Research goal
The Research goal describes the purpose of the study. The metadata information about the Research goal should include information about the venue for which the study was made, the corresponding publications, as well as some information about the evaluation. If the Actor is reported as reproducer, the baseline refers to the tag of the original run that is reimplemented, otherwise, it should be a strong and reasonable baseline if the Actor is the original experimenter.
Checklist
- research goal→- venue→- name
 Description: Acronym (if available) or name of the venue (e.g., journal or conference) at which is the study is published. A non-exhaustive list is given by the naming conventions.
 Type: Scalar
 Encoding: UTF-8 encoded string of characters (RFC3629);- !!str.

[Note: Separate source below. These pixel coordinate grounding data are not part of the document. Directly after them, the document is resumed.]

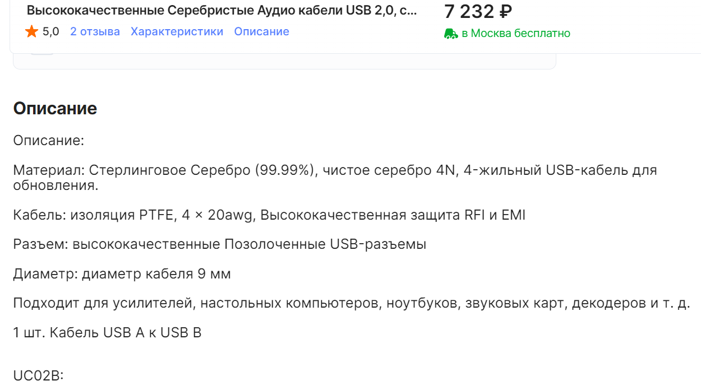The height and width of the screenshot is (390, 701).
Task: Click the "Диаметр: диаметр кабеля 9 мм" line
Action: (122, 274)
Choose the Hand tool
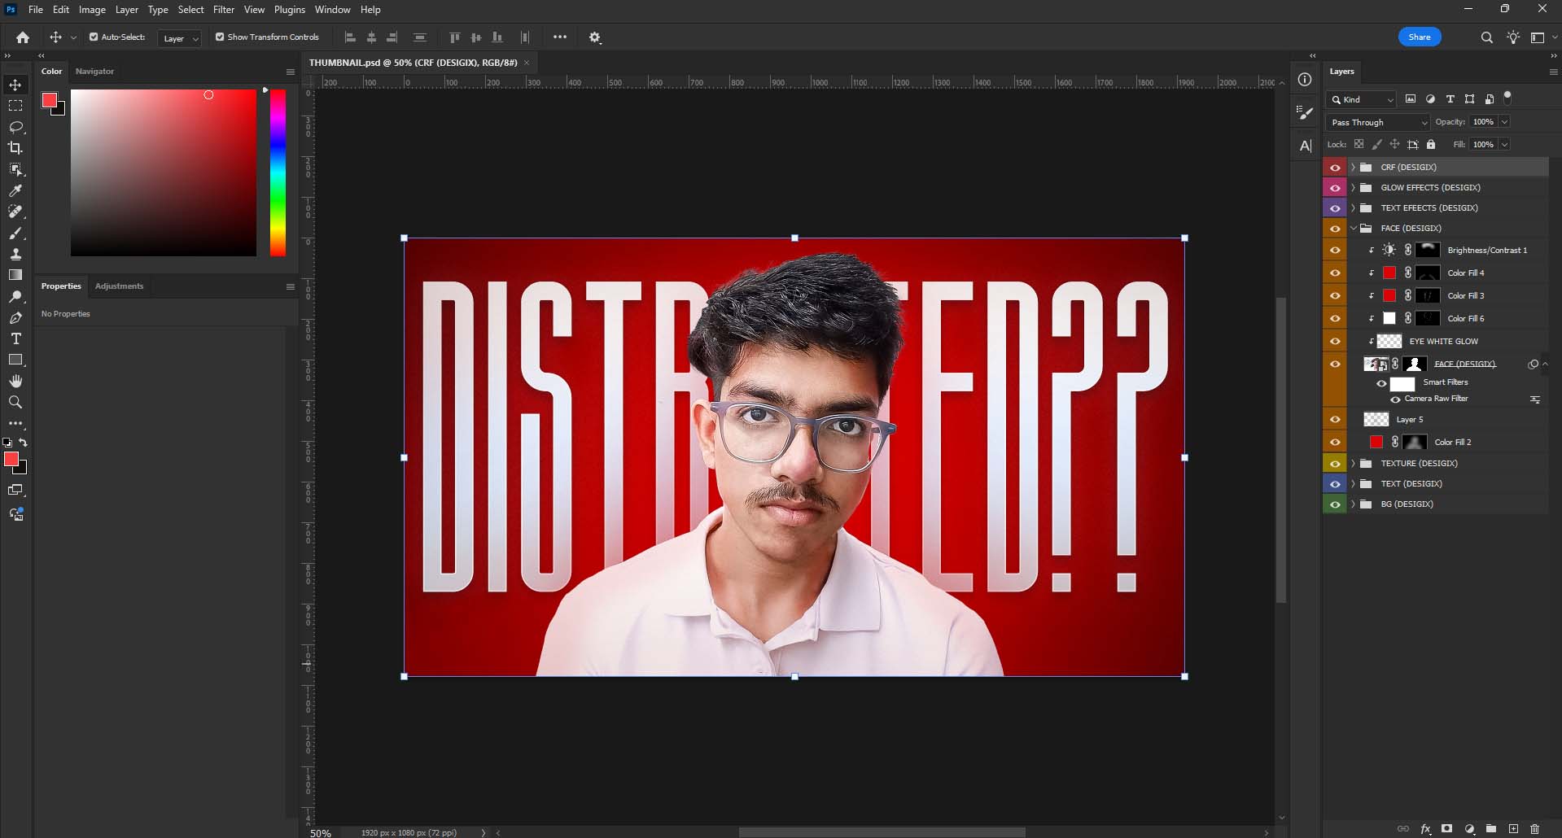Screen dimensions: 1562x838 tap(15, 381)

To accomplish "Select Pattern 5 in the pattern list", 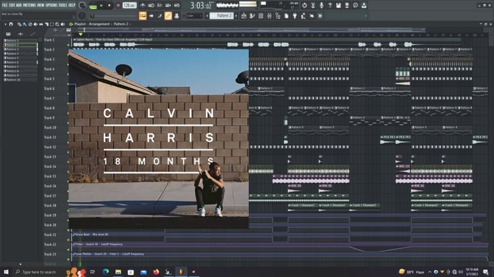I will click(x=12, y=58).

 Naming convention:- CHIIR,- CIKM,- ECIR,- ICTIR,- IPM,- IRJ,- JASIST,- JCDL,- KDD,- SIGIR,- TOIS,- WSDM,- WWW,- CLEF,- NTCIR,- TREC
- research goal→- venue→- year
 Description: Year in which the study was published (syntax:- YYYY).
 Type: Scalar
 Encoding: A decimal integer number;- !!int.
- research goal→- publication→- dblp
 Description: URL of the publication in the dblp - computer science bibliography.
 Type: Scalar
 Encoding: URI according to RFC2396;- !!str.
- research goal→- publication→- doi
 Description: DOI of the publication.
 Type: Scalar
 Encoding: URI according to RFC2396;- !!str.
- research goal→- publication→- arxiv
 Description: URL to the arXiv publication.
 Type: Scalar
 Encoding: URI according to RFC2396;- !!str.
- research goal→- publication→- url
 Description: Custom URL where is the publication is hosted.
 Type: Scalar
 Encoding: URI according to RFC2396;- !!str.
- research goal→- publication→- abstract
 Description: Abstract of the publication.
 Type: Scalar
 Encoding: UTF-8 encoded string of characters (RFC3629);- !!str.
- research goal→- evaluation→- reported_measures
 Description: A list of measures that were evaluated. We propose to follow- trec_eval's naming convention of the measures (see naming convention).
 Type: Sequence of scalars;- !!seq.
 Encoding: UTF-8 encoded string of characters (RFC3629);- !!str.
 Naming convention:- map,- P_10,- ndcg,- bpref
- research goal→- evaluation→- baseline
 Description: The run tag of the baseline that is used in the experiments. If the Actor is the original- experimenter, the baseline should be adequate and state-of-the-art. If the Actor is a- reproducer, the baseline refers to the run that is reproduced.
 Type: Sequence of scalars;- !!seq.
 Encoding: UTF-8 encoded string of characters (RFC3629);- !!str.
- research goal→- evaluation→- significance test
 Description: Significance tests that were used as part of the experimental evaluations. If required, the corresponding correction method should be reported as well.
 Type: Sequence of mappings;- !!seq [!!map, !!map, ...].
- research goal→- evaluation→- significance test→- name
 Description: Name of the significance test.
 Type: Scalar
 Encoding: UTF-8 encoded string of characters (RFC3629);- !!str.
 Naming convention:- t-test(Student's t-test),- wilcoxon(Wilcoxon signed rank test),- sign(sign test),- permutation(permutation test),- bootstrap(bootstrap test – shift method)
- research goal→- evaluation→- significance test→- correction method
 Description: Name of the correction method.
 Type: Scalar
 Encoding: UTF-8 encoded string of characters (RFC3629);- !!str.
 Naming convention:- bonferroni(Bonferroni correction),- holm-bonferroni(Holm–Bonferroni method),- HMP(harmonic mean p-value),- MRT(Duncan's new multiple range test)
Example
research goal:
  venue:
    name: ECIR
    year: 2019
  publication:
    dblp: https://dblp.org/rec/conf/ecir/YuXL19
    doi: https://doi.org/10.1007/978-3-030-15712-8_26
    url: https://cs.uwaterloo.ca/~jimmylin/publications/Yu_etal_ECIR2019.pdf
    abstract: We tackle the problem of transferring relevance judgments across document collections for specific information needs by reproducing and generalizing the work of Grossman and Cormack from the TREC 2017 Common Core Track. Their approach involves training relevance classifiers using human judgments on one or more existing (source) document collections and then applying those classifiers to a new (target) document collection. Evaluation results show that their approach, based on logistic regression using word-level tf-idf features, is both simple and effective, with average precision scores close to human-in-the-loop runs. The original approach required inference on every document in the target collection, which we reformulated into a more efficient reranking architecture using widely-available open-source tools. Our efforts to reproduce the TREC results were successful, and additional experiments demonstrate that relevance judgments can be effectively transferred across collections in different combinations. We affirm that this approach to cross-collection relevance feedback is simple, robust, and effective.
  evaluation:
    reported measures:
    - map
    - P_10
    baseline:
    - WCrobust04
    significance test:
      - name: t-test
        correction method: bonferroni